|Author (Person)||Harding, Gareth|
|Series Title||European Voice|
|Series Details||Vol.7, No.40, 1.11.01, p6|
AT DUSK every day, street vendors set up their stalls on Marrakech's Djemaa el-Fna square to hawk sheep brains, goat's testicles and other delicacies. "Jugglers, storytellers, snake charmers, magicians, acrobats and benign lunatics take over the rest of the square," says my guidebook, "each surrounded by jostling spectators who listen and watch intently, or fall about laughing and move on to another act starting-up nearby."
This week there's a new travelling circus in town that could teach Marrakech's street entertainers a thing or two about how to juggle figures, twist stances and work magic with dodgy statistics. It's called the 'Climate Change Show' and it's been playing to ever-dwindling audiences around the world for nearly a decade now.

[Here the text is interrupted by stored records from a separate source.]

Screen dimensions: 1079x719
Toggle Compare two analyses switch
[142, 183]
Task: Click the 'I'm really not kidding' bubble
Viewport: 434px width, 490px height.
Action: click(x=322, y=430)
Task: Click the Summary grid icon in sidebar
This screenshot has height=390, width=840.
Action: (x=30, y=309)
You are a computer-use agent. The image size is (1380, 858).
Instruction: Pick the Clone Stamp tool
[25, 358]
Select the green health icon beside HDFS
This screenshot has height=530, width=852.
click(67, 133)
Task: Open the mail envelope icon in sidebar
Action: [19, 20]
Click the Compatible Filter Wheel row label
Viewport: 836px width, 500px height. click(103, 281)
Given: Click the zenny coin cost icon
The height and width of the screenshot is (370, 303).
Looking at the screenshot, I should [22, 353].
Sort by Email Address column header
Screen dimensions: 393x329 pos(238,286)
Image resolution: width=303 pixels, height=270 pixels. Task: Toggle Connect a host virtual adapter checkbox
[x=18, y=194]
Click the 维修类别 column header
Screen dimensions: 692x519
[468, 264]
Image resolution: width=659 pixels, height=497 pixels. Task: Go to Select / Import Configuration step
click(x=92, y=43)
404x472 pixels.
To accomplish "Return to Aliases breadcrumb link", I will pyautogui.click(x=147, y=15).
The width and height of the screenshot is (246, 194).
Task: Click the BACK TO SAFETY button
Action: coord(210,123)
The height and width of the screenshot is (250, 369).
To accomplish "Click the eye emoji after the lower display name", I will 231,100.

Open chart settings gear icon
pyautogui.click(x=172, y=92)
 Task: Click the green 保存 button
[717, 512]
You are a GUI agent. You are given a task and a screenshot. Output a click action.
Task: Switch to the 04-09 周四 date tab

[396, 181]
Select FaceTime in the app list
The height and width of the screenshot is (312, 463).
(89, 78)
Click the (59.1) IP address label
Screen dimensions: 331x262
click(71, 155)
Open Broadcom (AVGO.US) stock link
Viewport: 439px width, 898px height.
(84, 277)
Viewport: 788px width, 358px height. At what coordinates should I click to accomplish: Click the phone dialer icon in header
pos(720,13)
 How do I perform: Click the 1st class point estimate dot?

It has its fair share of benign lunatics and modern-day flat-earthers, such as George W Bush for example; it has to compete with other pageants for the audience's attention - the latest crowd-puller is a piece of pyrotechnical wizardry called the 'Strike Against Terror' - and it is difficult to remain unmoved by the story of how a beautiful planet began to choke under a cloud of noxious gases. But bizarre though the spectacle is, everyone except the US knows that it's the only show in town.
The Marrakech meeting aims to tie up the loose ends of the Kyoto protocol on climate change, which commits rich countries to cut emissions of greenhouse gases over the next decade. Much of the spadework for the marathon UN talkfest was done in Bonn earlier this year.
There, the EU salvaged the 1997 agreement from the dustbin to which Bush tried to consign it. The challenge now is to turn the political agreement reached in the Rhineland into a legally binding text - a problem with which European negotiators are all too familiar. If delegates succeed in drafting a watertight text imposing penalties on countries that fail to meet their targets, it will be a victory for the EU negotiating team.
However, if no sanctions are inked into the document next week, it will not be worth the paper it is printed on. At Bonn, the EU bent over backwards to accommodate the concerns of waverers such as Russia, Japan and Australia. The price it paid was a draft text that weakened the Kyoto protocol and made it easier for states to wriggle out of their commitments. Having proved that it is flexible enough to strike a deal, the EU must now show that it is tough enough to make sure it is implemented - and that means telling the Russians that millions of hectares of forest 'sinks' are not enough to curb climate change. And it means telling the United States, which is responsible for over a quarter of the world's carbon dioxide emissions, that the fight against global warming is as important as the fight against global terrorism.
The EU has every right to claim the moral high ground in the climate change debate. It is one of the few blocs to have put the brakes on rising CO2 emissions, it has signed up to the world's most ambitious targets for slashing greenhouse gases, and it has steered the Kyoto protocol through some very choppy waters since it was agreed. But the Union cannot afford to be complacent.
The latest report from the European Environment Agency shows that rocketing transport emissions could blow a hole in its goal of cutting emissions by 8 by 2012 and concludes that "meeting the EU Kyoto protocol target is likely to be difficult". Last week the European Commission dusted off a series of ten measures to help meet this aim, but most of these are old proposals with new covers.
Environment chief Margot Wallström also called on EU states to ratify the protocol by the end of next year. So far only France, Denmark and the Netherlands have done so and until all 15 sign up, it will be difficult for the bloc to lecture others on the need to become members of the Kyoto club.
If EU negotiators have a few spare moments in Marrakech, they could pop into the city's labyrinthine souk and pick up a few bargaining tips from the carpet salesmen there.
It's also probably the only place where they are likely to bump into US delegates. With little to contribute to the debate inside the conference centre, they might as well spend their time sightseeing and souvenir hunting.